Neuro-Oncology Center, Davidoff Institute of Oncology, Rabin Medical Center, Petach Tiqva, Israel; Hebrew University, Jerusalem, Israel.
Neuro-Oncology Center, Davidoff Institute of Oncology, Rabin Medical Center, Petach Tiqva, Israel.
Blood Rev. 2022 May;53:100910. doi: 10.1016/j.blre.2021.100910. Epub 2021 Nov 20.
Acute myeloid leukemia (AML) comprises a heterogeneous group of aggressive blood malignancies that arise from clonal expansion of malignant hematopoietic precursor cells in the bone marrow. Neurologic manifestations of these malignancies are manifolds. AML is the most common form of acute leukemia in adults and this review describes the neurologic complications in this age group. Neurologic symptoms and signs may develop in AML either from a direct neoplastic involvement of the central or the peripheral nervous system or as an indirect effect of the disease process. Direct involvement of the nervous system includes invasion of the central or the peripheral nervous system (parenchymal and leptomeningeal dissemination, myeloid sarcoma, neuroleukemiosis). Thrombotic and hemorrhagic events are common manifestations of indirect involvement of the nervous system and they are the outcome of hyperleukocytosis, thrombocytopenia and coagulopathy. Many neurologic complications are iatrogenic and include diverse categories such as lumbar puncture and intrathecal or systemic chemotherapy and targeted therapies, radiotherapy and allogeneic stem cell transplantation. Most neurologic manifestations require urgent treatment and confer a poor prognosis. This review describes the neurologic complications of acute myeloid malignancies in the era of contemporary treatment. Those manifestations require expert consideration of their origin as they are being identified with increasing frequency as patients survive longer.

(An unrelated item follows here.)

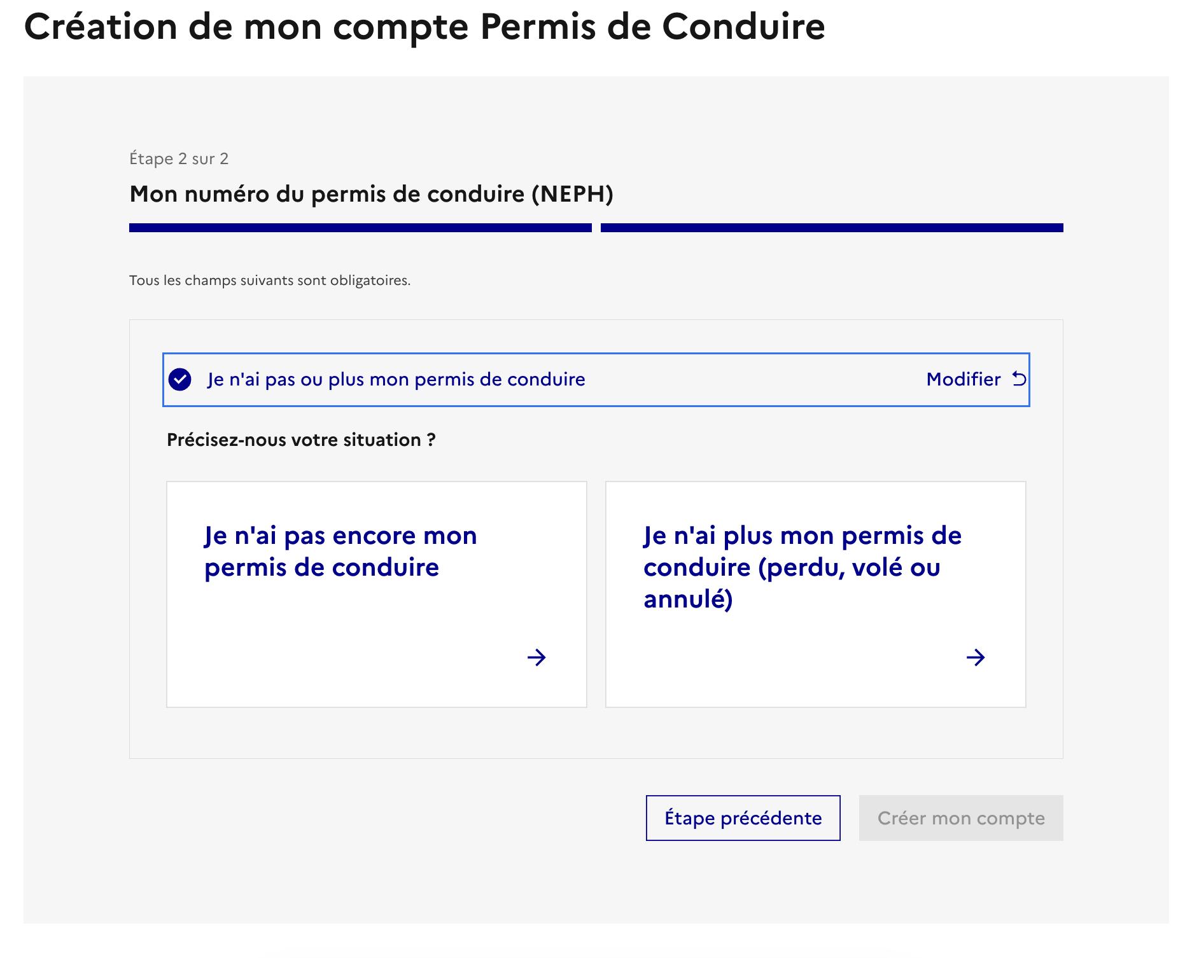Click the 'Étape précédente' button
Screen dimensions: 1199x958
coord(742,818)
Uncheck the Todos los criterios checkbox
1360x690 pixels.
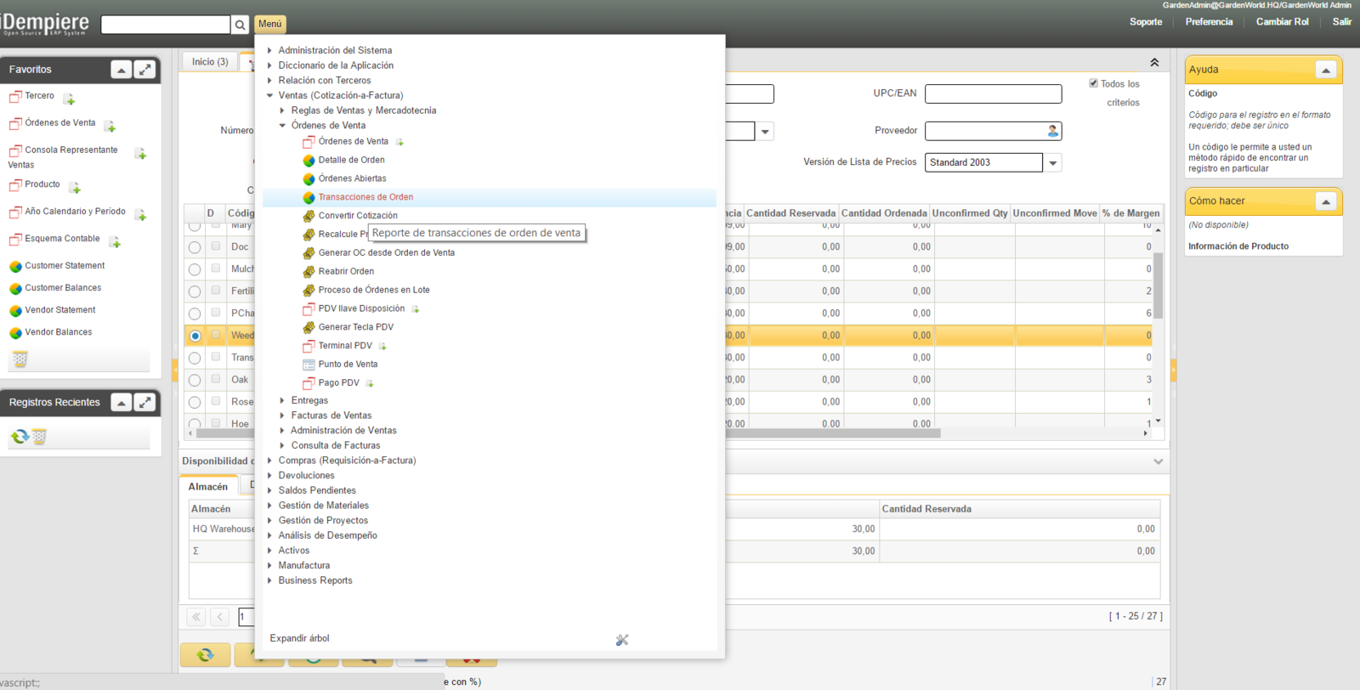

急性髓系白血病(AML)是一组异质性的侵袭性血液恶性肿瘤,起源于骨髓中恶性造血前体细胞的克隆性扩增。这些恶性肿瘤的神经系统表现多种多样。AML 是成人中最常见的急性白血病形式,本综述描述了该年龄段的神经系统并发症。神经系统症状和体征可能在 AML 中出现,要么是由于中枢或外周神经系统的直接肿瘤累及,要么是由于疾病过程的间接影响。神经系统的直接累及包括中枢或外周神经系统的侵犯(实质和软脑膜播散、髓样肉瘤、神经白血病)。血栓形成和出血事件是神经系统间接累及的常见表现,是由于白细胞增多、血小板减少和凝血功能障碍所致。许多神经系统并发症是医源性的,包括多种类别,如腰椎穿刺、鞘内或全身化疗和靶向治疗、放疗和异基因造血干细胞移植。大多数神经系统表现需要紧急治疗,并预示着不良预后。本综述描述了当代治疗时代急性髓系恶性肿瘤的神经系统并发症。随着患者生存期的延长,这些表现越来越频繁地被识别出来,因此需要专家对其来源进行仔细考虑。